INPUT RECORDS: Begin

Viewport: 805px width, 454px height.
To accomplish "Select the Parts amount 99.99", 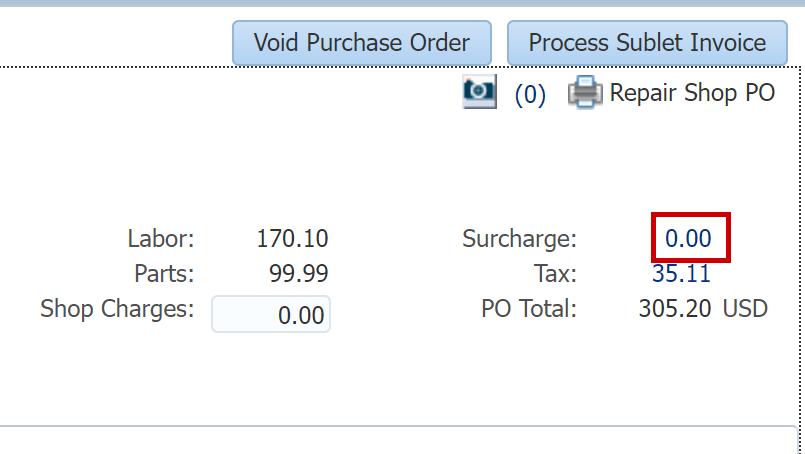I will click(x=299, y=273).
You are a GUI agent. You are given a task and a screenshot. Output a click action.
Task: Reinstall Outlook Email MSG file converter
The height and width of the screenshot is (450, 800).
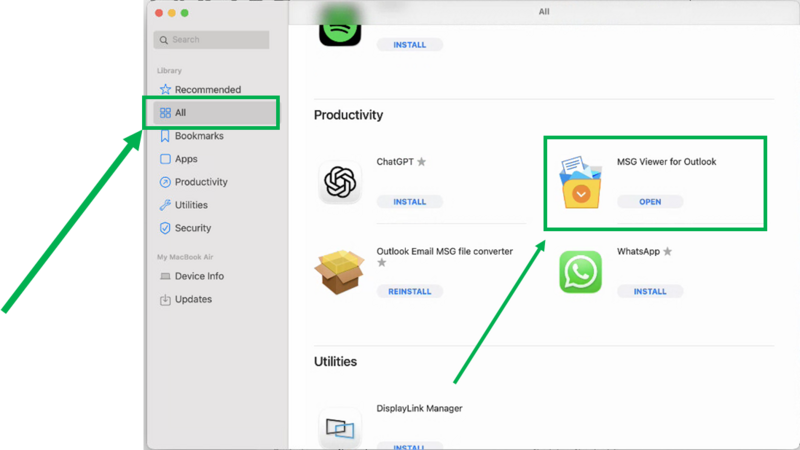pos(410,292)
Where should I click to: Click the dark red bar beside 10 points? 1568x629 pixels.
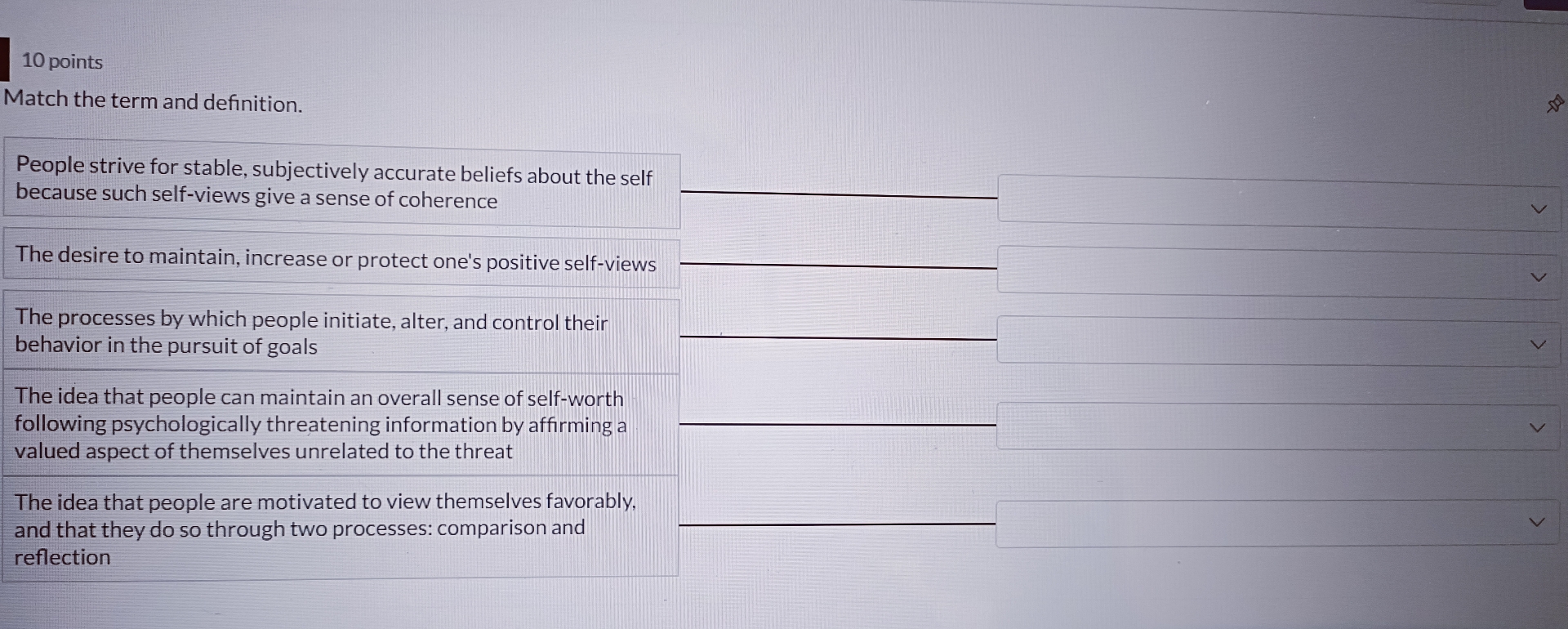pyautogui.click(x=4, y=60)
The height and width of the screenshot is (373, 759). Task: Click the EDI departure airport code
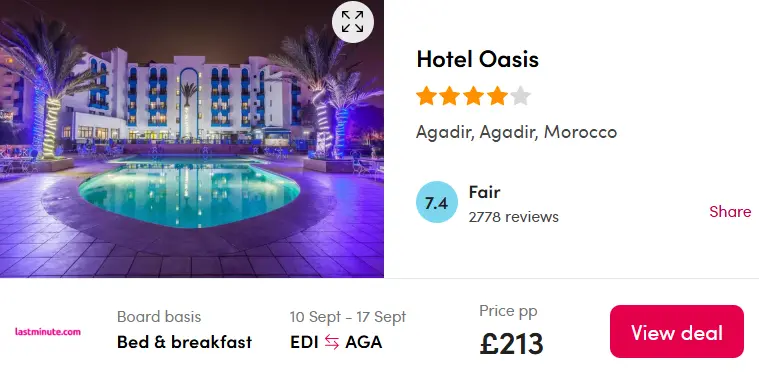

INPUT RECORDS: End

WORK INSTRUCTIONS:
With the pictures left out, give again exactly the lines from the one with "Task: Reinstall Outlook" through the end of the data, both included.

SOLUTION:
Task: Reinstall Outlook Email MSG file converter
The height and width of the screenshot is (450, 800).
pos(410,292)
Where should I click to: Click the dark red bar beside 10 points? 1568x629 pixels.
pyautogui.click(x=4, y=60)
The height and width of the screenshot is (373, 759). Task: Click the EDI departure airport code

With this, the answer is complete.